La fiscal Viviana Fein fue procesada como encubridora por el juez Julián Ercolini en la causa por la muerte de Alberto Nisman, con un embargo de 15 millones de pesos, debido al descontrol total en la escena del crimen que alteró pruebas clave. Imágenes muestran pasillos convertidos en pasarela con personas sin protección, gotas de sudor contaminando el baño donde estaba el cuerpo, la fiscal sentada en la cama de la víctima y contando dinero sobre ella después de rehacerla, eliminando controles remotos posiblemente manipulados por Nisman.
El escándalo incluye la manipulación del arma asesina: encontrada bajo el cuerpo, colocada en el bidet, apoyada en la mesa de luz y limpiada por un agente que le pasó el dedo, borrando evidencias. Fein tardó una hora y media en llegar, no registró identidades de presentes como Sergio Berni, permitió libre circulación sin vestimenta adecuada y no circunscribió la escena adecuadamente, ignorando alrededores y entradas del edificio.

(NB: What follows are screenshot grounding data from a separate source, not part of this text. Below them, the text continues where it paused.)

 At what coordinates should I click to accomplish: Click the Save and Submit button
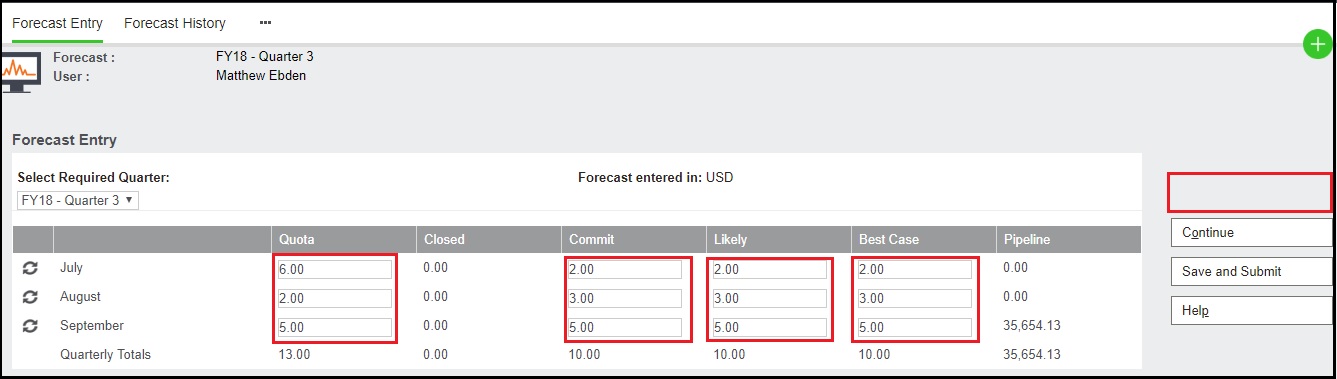coord(1251,272)
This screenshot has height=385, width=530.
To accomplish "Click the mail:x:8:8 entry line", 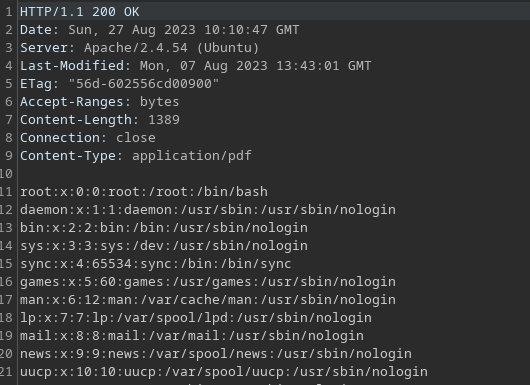I will 192,336.
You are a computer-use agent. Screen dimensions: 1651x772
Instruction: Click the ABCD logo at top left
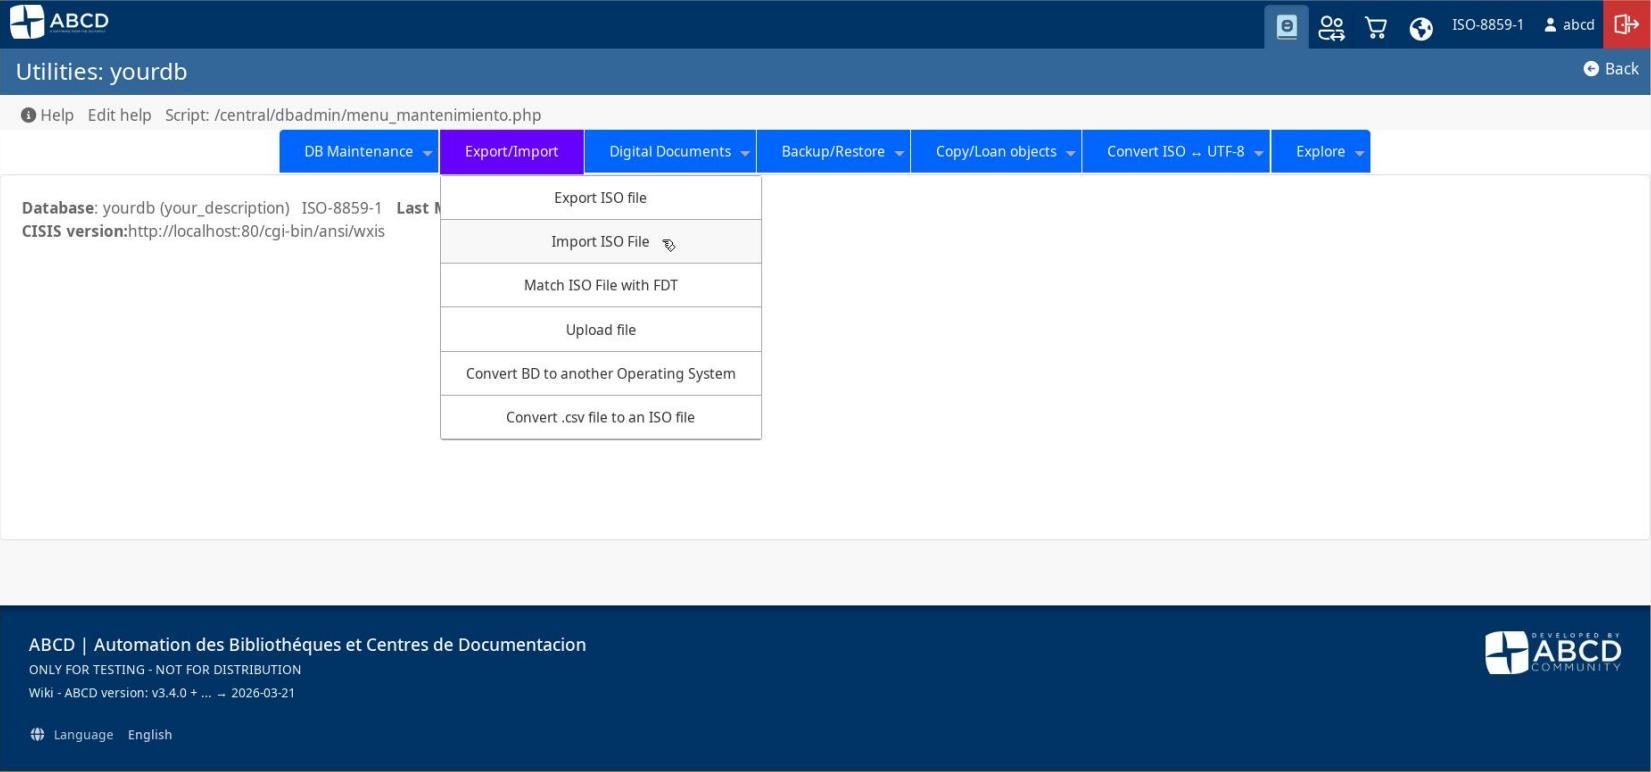pos(60,22)
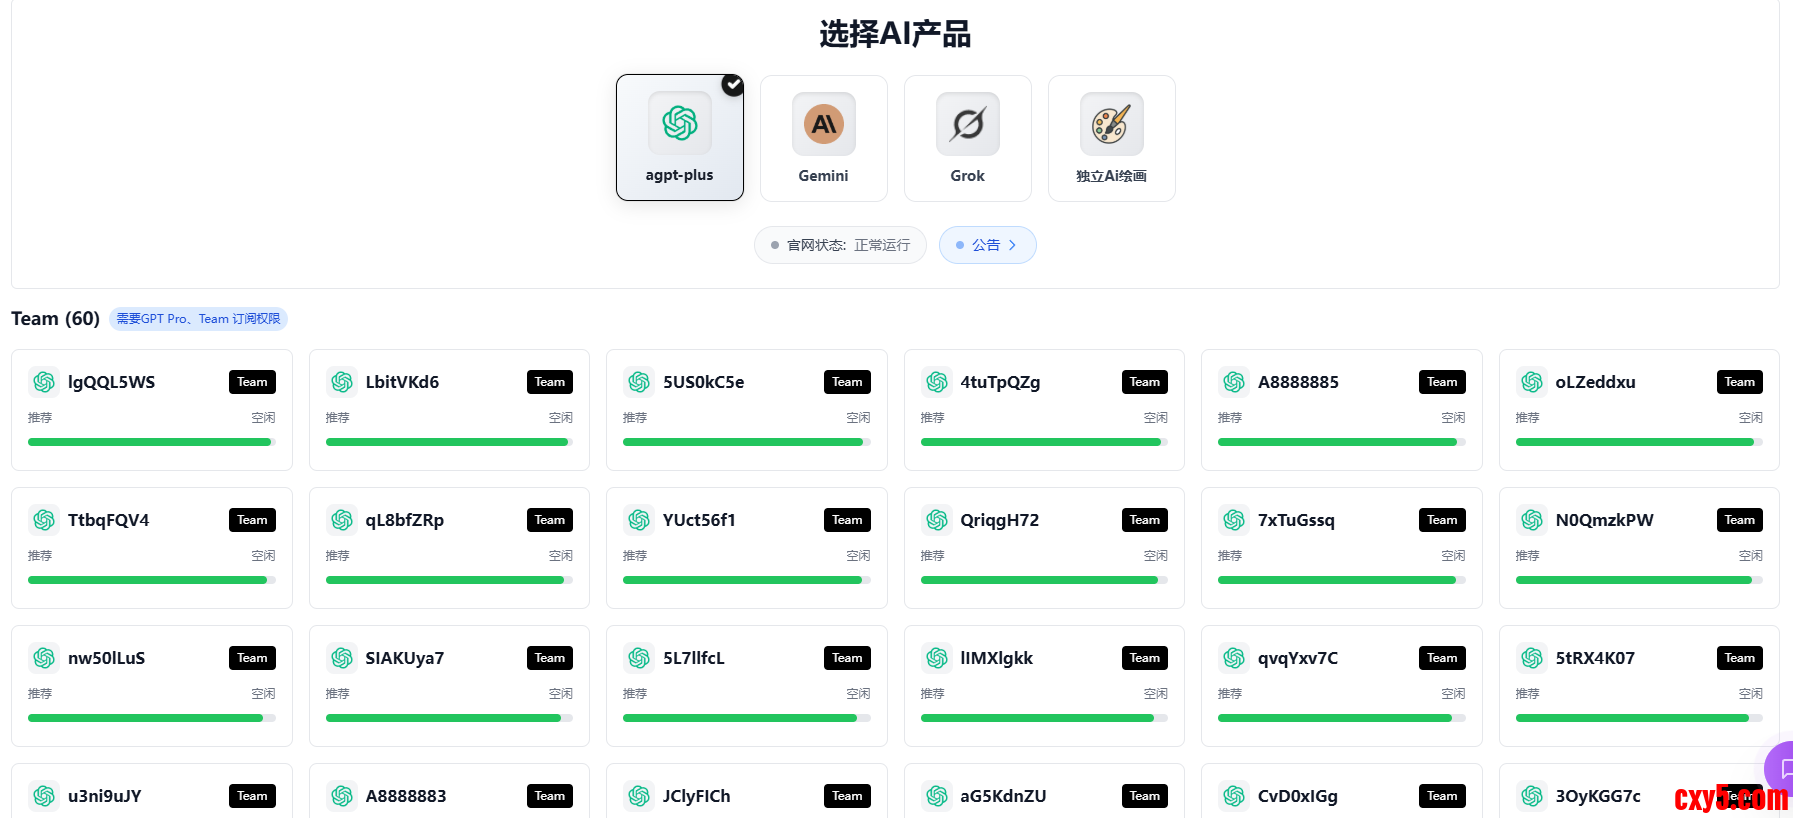Open the floating chat support bubble
Viewport: 1793px width, 818px height.
1780,768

Panelistas denuncian que mataron la investigación deliberadamente, destacando que Nisman preparaba denunciar a Cristina Kirchner por pacto con Irán en AMIA y era la persona más custodiada que debía estar. Fein no echó a Berni, quien habló 33 veces con Kirchner y pisó con botas embarradas. El procesamiento agrava por su rol público ante un posible magnicidio.
Los expertos concluyeron que Nisman no disparó por falta de pólvora en manos, pero la limpieza impide saber quién manipuló el arma. La jueza Arroyo Salgado, exesposa, lo califica como magnicidio más grave desde la democracia. El gobierno kirchnerista embarró su imagen sin dar pésame a hijas.